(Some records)
+===+

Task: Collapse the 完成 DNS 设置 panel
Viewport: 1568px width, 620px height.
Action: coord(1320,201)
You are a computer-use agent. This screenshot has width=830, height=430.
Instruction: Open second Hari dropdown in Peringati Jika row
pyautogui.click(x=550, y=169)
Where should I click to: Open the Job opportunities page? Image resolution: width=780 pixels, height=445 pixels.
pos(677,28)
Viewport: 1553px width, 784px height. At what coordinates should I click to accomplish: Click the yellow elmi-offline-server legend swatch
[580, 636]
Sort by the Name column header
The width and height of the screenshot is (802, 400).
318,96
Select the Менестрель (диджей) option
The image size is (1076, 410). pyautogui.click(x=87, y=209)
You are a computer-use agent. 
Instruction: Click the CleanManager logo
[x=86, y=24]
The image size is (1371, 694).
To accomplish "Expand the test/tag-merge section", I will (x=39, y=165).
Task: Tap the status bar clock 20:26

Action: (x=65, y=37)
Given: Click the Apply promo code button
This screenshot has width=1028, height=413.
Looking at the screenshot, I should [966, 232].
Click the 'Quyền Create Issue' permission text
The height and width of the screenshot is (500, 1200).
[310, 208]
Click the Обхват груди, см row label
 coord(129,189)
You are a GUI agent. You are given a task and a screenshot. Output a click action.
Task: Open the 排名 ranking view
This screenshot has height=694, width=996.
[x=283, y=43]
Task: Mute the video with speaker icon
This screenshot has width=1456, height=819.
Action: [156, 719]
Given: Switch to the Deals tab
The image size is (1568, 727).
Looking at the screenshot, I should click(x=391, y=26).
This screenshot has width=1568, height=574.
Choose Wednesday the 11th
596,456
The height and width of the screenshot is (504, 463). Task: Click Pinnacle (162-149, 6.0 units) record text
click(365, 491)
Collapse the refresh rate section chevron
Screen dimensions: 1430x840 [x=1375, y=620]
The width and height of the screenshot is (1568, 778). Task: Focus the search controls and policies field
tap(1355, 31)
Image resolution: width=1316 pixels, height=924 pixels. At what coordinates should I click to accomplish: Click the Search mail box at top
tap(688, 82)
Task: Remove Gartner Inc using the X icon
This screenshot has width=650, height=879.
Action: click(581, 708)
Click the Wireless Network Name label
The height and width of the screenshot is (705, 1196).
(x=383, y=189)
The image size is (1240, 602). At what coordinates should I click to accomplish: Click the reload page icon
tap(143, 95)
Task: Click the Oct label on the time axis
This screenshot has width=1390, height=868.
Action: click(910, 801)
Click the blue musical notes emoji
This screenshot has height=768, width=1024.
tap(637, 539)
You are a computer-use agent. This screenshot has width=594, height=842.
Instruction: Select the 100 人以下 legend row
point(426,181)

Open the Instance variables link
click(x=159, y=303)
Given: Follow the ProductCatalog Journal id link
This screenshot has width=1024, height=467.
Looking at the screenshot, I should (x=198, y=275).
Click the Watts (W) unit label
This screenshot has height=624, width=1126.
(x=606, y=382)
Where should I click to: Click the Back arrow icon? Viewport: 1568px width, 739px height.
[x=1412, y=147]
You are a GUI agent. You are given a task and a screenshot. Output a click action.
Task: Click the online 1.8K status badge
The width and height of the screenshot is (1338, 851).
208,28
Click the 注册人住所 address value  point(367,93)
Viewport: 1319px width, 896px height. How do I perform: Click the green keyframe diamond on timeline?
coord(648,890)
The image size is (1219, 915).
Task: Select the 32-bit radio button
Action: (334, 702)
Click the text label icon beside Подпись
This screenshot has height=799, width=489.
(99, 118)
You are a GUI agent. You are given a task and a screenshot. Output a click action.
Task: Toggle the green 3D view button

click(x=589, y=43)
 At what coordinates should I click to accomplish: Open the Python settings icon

+===+

= The task =
From the entries above, extract each line that contains the string "status". Case counts, so a match must have the same capitalization.

= Response to this exercise =
Task: Tap the status bar clock 20:26
Task: Click the online 1.8K status badge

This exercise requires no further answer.